- Provided data
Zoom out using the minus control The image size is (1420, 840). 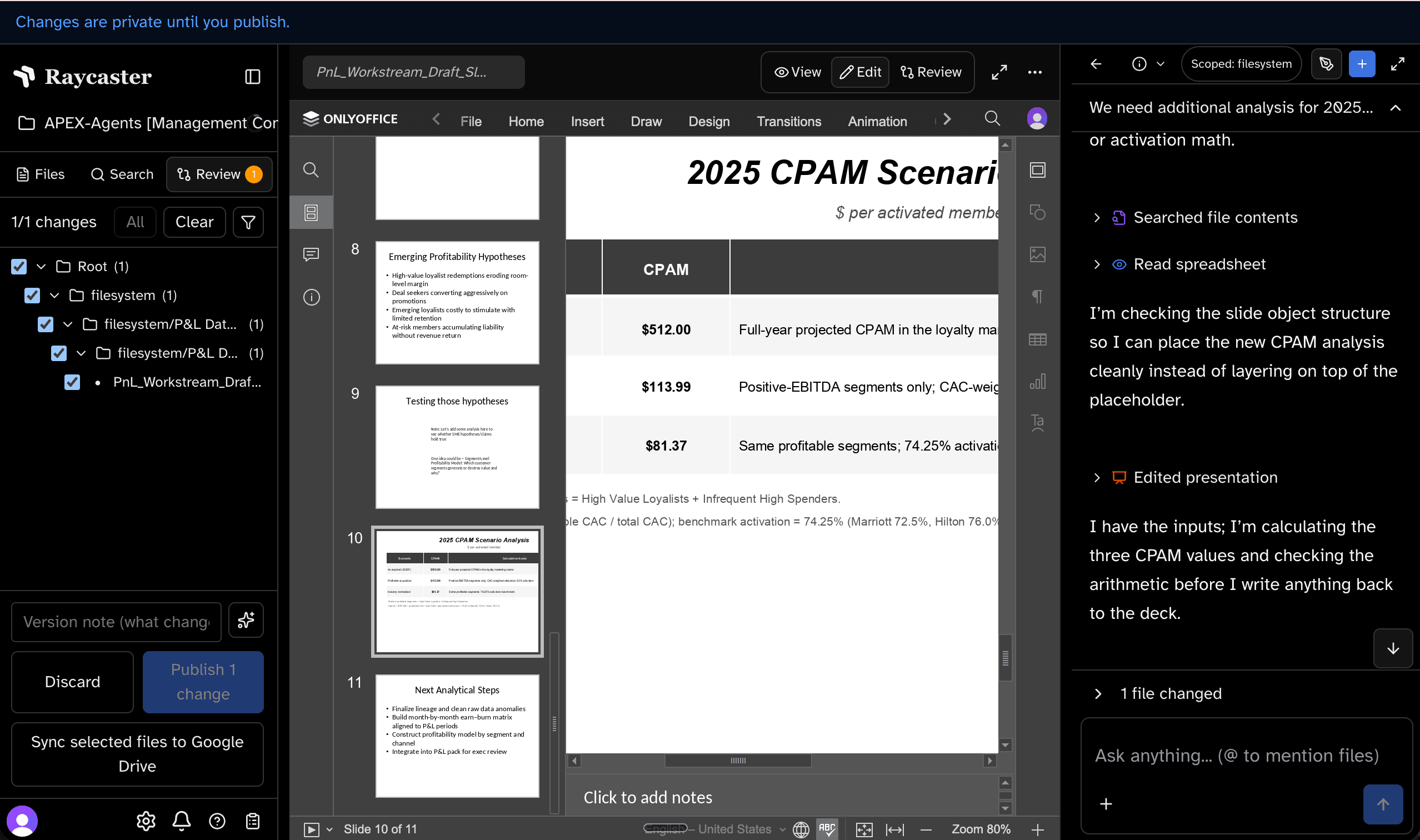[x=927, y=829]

...

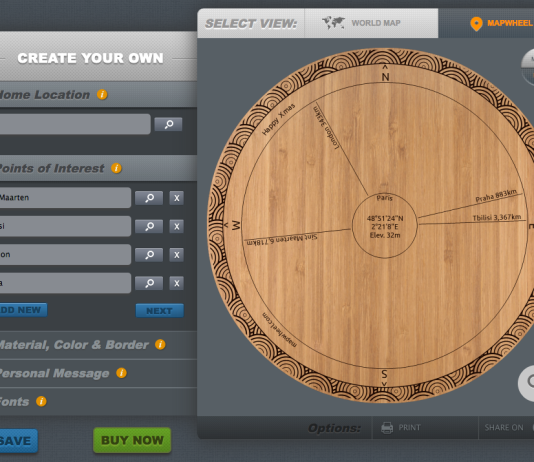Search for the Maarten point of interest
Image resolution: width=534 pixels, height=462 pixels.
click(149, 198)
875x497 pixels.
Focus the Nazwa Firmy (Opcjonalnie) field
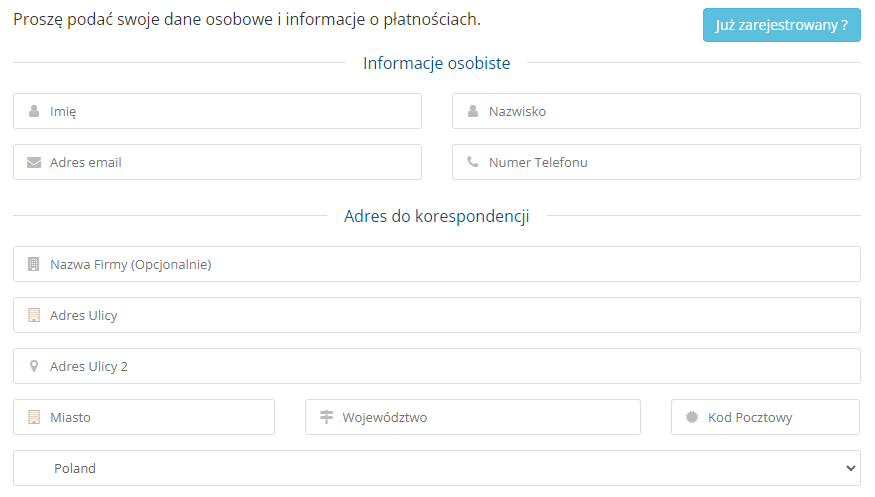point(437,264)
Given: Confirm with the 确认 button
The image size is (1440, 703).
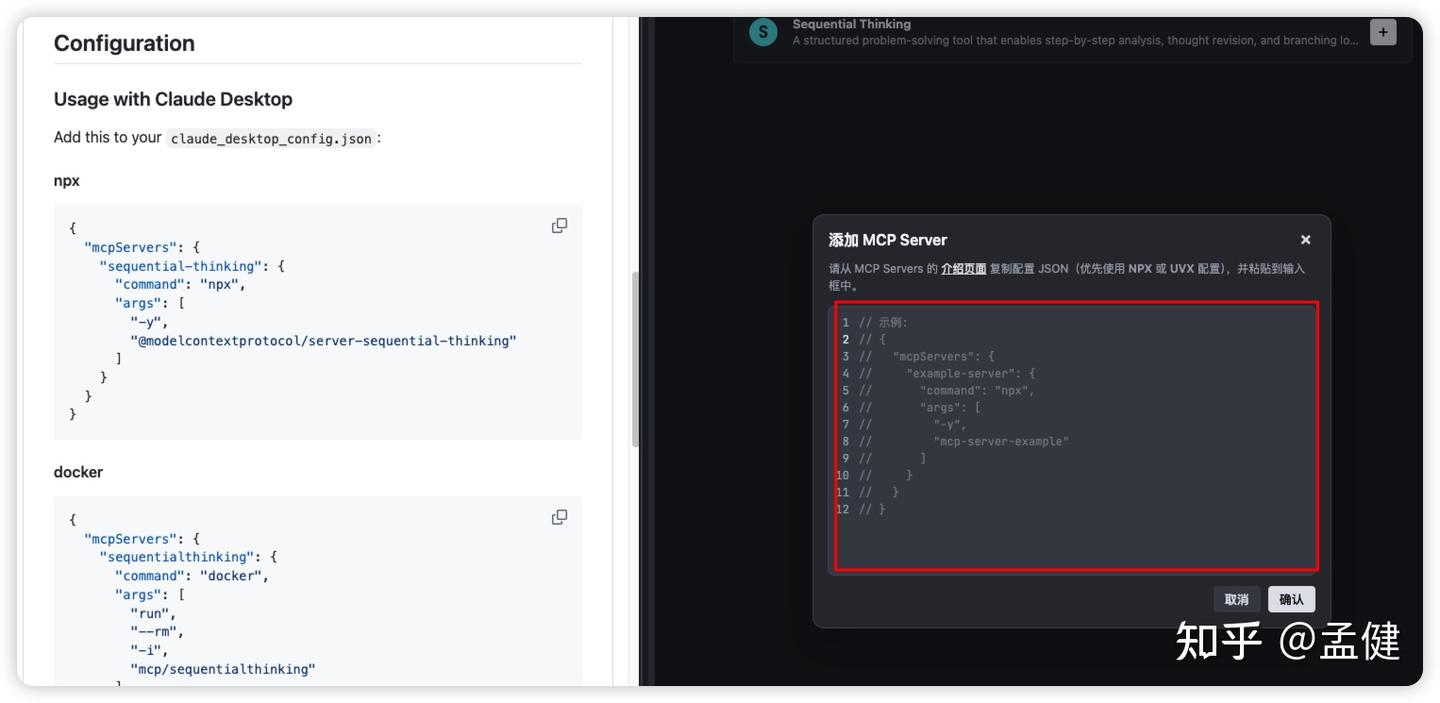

- The exercise
Can you recast the records as a JSON list of strings, starting at the line that contains "Given: Confirm with the 确认 button" and ending after the line that contains "The image size is (1440, 703).", with one string per line and blank lines left out?

- Solution to this problem
[
  "Given: Confirm with the 确认 button",
  "The image size is (1440, 703)."
]